Embryonic and early postnatal NHE expression has been evaluated by transport activity, by mRNA and protein abundance, or by immunolocalization, in kidney of sheep (33), rabbit (2, 5), rat (3, 6, 17, 109), and in rat jejunum (16, 17).
PCT embryonic apical membrane abundance of Na/H (NHE3) protein and of amiloride-insensitive sodium uptake into brush-border vesicles (E29-30, rabbit) is much lower compared with adult (5). Although Vmax of the embryonic transporter was about threefold lower than in the adult, suggesting an increase in the number of functional transporters or in the turnover number of individual transporters, the Michaelis-Menten coefficient value (Km) was similar throughout ontogeny.
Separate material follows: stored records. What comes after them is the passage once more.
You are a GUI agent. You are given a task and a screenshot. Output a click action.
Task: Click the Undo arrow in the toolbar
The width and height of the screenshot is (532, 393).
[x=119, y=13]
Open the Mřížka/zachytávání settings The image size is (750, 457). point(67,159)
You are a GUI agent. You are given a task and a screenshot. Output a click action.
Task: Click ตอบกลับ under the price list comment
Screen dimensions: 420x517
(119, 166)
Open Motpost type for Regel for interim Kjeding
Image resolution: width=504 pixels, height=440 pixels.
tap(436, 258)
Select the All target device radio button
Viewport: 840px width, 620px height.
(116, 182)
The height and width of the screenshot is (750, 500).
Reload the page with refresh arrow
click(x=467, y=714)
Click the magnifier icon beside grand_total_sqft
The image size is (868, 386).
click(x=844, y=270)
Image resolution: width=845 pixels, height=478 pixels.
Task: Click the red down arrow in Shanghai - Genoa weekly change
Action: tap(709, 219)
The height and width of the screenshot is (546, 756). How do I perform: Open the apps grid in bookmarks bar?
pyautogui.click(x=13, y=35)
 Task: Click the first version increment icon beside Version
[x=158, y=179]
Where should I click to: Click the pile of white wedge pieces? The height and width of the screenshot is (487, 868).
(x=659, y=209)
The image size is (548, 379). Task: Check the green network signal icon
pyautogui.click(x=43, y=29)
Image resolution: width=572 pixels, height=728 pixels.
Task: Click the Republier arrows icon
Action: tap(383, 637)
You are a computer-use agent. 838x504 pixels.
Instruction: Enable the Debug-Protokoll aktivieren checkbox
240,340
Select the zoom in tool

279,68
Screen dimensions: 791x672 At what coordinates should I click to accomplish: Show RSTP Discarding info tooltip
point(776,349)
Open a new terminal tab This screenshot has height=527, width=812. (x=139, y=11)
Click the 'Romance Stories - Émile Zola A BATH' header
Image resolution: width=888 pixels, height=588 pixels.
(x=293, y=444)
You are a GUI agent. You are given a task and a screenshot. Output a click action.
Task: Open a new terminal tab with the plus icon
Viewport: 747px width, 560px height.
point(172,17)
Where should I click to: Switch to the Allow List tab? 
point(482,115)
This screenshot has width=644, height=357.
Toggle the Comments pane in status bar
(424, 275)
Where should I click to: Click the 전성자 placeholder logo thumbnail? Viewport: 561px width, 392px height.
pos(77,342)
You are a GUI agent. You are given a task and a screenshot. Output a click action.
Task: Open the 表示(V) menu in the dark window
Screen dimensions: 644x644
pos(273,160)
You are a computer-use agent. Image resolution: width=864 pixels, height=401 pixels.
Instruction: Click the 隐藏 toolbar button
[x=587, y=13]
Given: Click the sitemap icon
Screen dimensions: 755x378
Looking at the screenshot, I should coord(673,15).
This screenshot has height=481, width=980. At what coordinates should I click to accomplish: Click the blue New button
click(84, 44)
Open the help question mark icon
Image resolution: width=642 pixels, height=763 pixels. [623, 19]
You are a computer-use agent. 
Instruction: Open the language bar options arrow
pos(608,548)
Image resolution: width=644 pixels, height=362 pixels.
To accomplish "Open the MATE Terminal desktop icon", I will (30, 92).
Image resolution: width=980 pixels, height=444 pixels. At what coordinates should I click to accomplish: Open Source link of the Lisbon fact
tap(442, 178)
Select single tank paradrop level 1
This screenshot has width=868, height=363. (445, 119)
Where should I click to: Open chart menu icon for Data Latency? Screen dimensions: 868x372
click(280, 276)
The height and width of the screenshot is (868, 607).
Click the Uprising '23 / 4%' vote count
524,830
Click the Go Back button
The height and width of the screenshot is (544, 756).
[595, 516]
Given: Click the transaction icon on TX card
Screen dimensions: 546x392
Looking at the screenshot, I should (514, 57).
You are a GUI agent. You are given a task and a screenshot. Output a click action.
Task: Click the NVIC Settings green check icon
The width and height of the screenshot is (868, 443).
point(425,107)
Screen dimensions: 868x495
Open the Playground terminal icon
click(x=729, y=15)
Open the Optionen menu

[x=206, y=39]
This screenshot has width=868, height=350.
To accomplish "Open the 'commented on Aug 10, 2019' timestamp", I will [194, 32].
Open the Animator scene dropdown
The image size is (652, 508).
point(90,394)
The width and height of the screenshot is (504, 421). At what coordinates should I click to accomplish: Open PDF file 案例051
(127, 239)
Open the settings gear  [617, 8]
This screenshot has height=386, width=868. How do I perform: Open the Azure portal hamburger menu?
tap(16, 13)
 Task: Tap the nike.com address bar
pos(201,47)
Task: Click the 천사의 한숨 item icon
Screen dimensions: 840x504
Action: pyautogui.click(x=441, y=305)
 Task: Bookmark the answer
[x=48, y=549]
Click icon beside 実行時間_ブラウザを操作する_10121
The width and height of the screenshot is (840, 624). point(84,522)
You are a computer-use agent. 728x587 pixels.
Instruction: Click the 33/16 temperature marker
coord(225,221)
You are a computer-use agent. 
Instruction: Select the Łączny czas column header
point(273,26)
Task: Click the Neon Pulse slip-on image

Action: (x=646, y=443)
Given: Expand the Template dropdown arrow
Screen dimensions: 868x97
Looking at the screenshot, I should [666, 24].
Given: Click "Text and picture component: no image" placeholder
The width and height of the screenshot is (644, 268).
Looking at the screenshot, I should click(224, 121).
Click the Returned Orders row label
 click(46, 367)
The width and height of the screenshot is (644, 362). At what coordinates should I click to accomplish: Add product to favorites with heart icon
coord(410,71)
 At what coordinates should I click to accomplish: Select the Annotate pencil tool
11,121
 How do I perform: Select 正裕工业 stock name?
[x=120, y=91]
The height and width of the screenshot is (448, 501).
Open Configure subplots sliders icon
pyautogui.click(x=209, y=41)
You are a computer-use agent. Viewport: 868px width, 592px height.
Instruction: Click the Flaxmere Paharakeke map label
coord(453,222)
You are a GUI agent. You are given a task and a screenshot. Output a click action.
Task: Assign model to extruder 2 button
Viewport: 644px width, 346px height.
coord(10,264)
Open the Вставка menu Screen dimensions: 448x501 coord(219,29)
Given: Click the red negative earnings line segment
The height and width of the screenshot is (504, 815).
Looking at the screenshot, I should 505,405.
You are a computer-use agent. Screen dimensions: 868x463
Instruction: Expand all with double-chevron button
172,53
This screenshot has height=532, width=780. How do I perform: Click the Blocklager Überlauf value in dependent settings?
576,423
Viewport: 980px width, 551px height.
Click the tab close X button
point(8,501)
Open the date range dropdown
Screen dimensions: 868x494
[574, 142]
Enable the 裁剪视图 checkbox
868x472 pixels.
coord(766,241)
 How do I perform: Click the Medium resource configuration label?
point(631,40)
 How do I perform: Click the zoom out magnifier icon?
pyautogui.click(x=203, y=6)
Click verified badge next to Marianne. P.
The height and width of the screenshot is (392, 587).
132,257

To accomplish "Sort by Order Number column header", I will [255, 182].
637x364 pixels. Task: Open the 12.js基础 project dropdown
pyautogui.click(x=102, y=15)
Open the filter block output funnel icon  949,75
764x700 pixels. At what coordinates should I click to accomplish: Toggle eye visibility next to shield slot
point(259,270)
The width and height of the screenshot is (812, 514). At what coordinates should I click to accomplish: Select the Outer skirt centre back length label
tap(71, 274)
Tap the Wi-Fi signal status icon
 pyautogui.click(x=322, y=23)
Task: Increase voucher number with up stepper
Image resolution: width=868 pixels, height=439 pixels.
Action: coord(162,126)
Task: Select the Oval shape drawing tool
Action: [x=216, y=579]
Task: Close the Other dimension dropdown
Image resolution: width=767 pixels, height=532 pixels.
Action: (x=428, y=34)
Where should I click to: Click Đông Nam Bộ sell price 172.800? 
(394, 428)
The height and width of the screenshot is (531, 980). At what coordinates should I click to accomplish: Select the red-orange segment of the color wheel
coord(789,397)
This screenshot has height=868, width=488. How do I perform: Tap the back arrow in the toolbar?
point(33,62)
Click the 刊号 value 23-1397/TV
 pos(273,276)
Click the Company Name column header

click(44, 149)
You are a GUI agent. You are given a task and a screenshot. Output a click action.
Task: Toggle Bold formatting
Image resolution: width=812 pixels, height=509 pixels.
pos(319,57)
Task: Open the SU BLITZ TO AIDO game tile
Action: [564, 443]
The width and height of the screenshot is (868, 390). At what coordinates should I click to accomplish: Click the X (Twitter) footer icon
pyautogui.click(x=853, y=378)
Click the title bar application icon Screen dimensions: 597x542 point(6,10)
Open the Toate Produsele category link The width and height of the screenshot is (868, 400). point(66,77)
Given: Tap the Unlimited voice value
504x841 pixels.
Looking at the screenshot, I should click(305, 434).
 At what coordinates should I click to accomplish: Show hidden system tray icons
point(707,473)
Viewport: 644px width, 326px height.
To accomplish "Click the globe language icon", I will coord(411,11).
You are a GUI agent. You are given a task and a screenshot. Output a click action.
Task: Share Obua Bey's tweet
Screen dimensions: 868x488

Previous work had reported transport rates, Vmax, Km, and amiloride sensitivity of NHE3 to be higher at P7 than at P21 or the adult stage (109), indicating an increased capacity for antiport at the early stage. As might be anticipated, maternal glucocorticoid application (5) induced Vmax of the embryonic NHE3 antiport activity to rise precociously to an adult level, which might have been due to an increase in transcriptional efficiency. NHE3, when immunolocalized on P1, was not detected in vesicle or in early S-shaped body of the nephrogenic zone, and it was first expressed in the apical plasma membrane of the fully formed S-shaped body (6), whereas medullary thin and thick loops of Henle expressed the adult staining pattern already at this P1 stage. NHE3 mRNA abundance (rabbit) increased from very low on E30 and P1, only slightly in week 1, and sharply in week 3 to an adult level (2). In subsequent stages (rat: weeks 2, 3, 6, and adult), the pH-dependent renal sodium uptake (17) was higher in weeks 2-6 than in adult, and the abundance of NHE1 and NHE4 mRNA decreased similarly. By contrast, intestinal uptake increased slightly from week 2 to week 6 but steeply from there to adult, whereas intestinal NHE1 message remained constant (17). NHE3 expression is probably regulated at several levels, because the relative contribution of NHE3 and NHE2 to total transport activity changed with ontogeny. In early stages (weeks 2 and 3), NHE2 and NHE3 carried 40 and 60% of transport activity, respectively, whereas later (week 6) the contribution of NHE3 had increased to some 90% (16). Intestinal NHE3 mRNA and protein abundance were increased by corticosteroids on P18 about twofold (16).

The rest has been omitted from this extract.